Plus de trois mois de silence, de sacrifice et de pertes donc, que les artistes et acteurs culturels ou événementiels de tous horizons ont appris à subir presque sans rechigner et ils ne sont pas encore prêt à en voir le bout du tunnel. Ceci-dit, ce fut également trois mois d'adaptation et de redécouverte de soi également pour eux, car mine de rien, ils ont chacun de leur côté su en tirer profit. Le retour au confinement total en ce début de mois de juillet s'avère ainsi être à double tranchant cette fois, là où il paraissait comme fatale auparavant. D'un côté, il rassure évidemment, mais de l'autre il inquiète, car les artistes contrairement à ce qui se passe dans les autres secteurs économiques, n'ont toujours pas l'assurance de pouvoir retrouver leur gagne-pain après tout ce temps.

Acceptation et anticipation

Nombreux sont ceux à avoir su tirer leur épingle du jeu le temps de ce long confinement, entre les « live facebook » ou les concerts en « catimini » à moins d'une cinquantaine de personnes, ils ont su improviser à leur manière.

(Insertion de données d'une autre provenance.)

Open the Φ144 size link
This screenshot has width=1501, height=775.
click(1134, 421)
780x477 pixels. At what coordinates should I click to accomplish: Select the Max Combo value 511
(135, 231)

Entre autres, le collectif « Mozika sans frontières » emmené par Mampiray Solofoniaina, qui depuis le début du confinement s'active via les réseaux sociaux à apporter plus de visibilité à différents musiciens et chanteurs. Ce dernier rassure d'ailleurs ses pairs sur le fait qu'il faut voir le bon côté des choses.

De même, Tanteli Ralalarison, organisateur événementiel et chanteur au sein du Sanda Mozika confie « Si être confiné quinze ou trente jours de plus me permettra de travailler à nouveau après, alors ainsi soit-il ». Le pianiste de jazz, Njaka Rakotonirainy lui accuse le coup, sans pour autant renier l'évidence « J'en suis vraiment navré, j'ai beaucoup perdu lors de ces trois premiers mois et j'ai beaucoup investi pour m'en remettre. Notamment en lançant une nouvelle école d'art et de musique, dont la rentrée officielle était censée être hier lundi. Je reste quand même conscient de l'importance du confinement et j'agrée totalement vu la situation ».

Par ailleurs, les institutions culturelles comme l'Alliance française et l'Institut français de Madagascar ont aussi annulé une bonne partie de leur programmation, invitant toujours le public à les suivre sur les réseaux sociaux. Nul doute cependant que la communauté culturelle et artistique aussi épuisée qu'elle est, sera encore plus aphone qu'avant durant les prochains jours.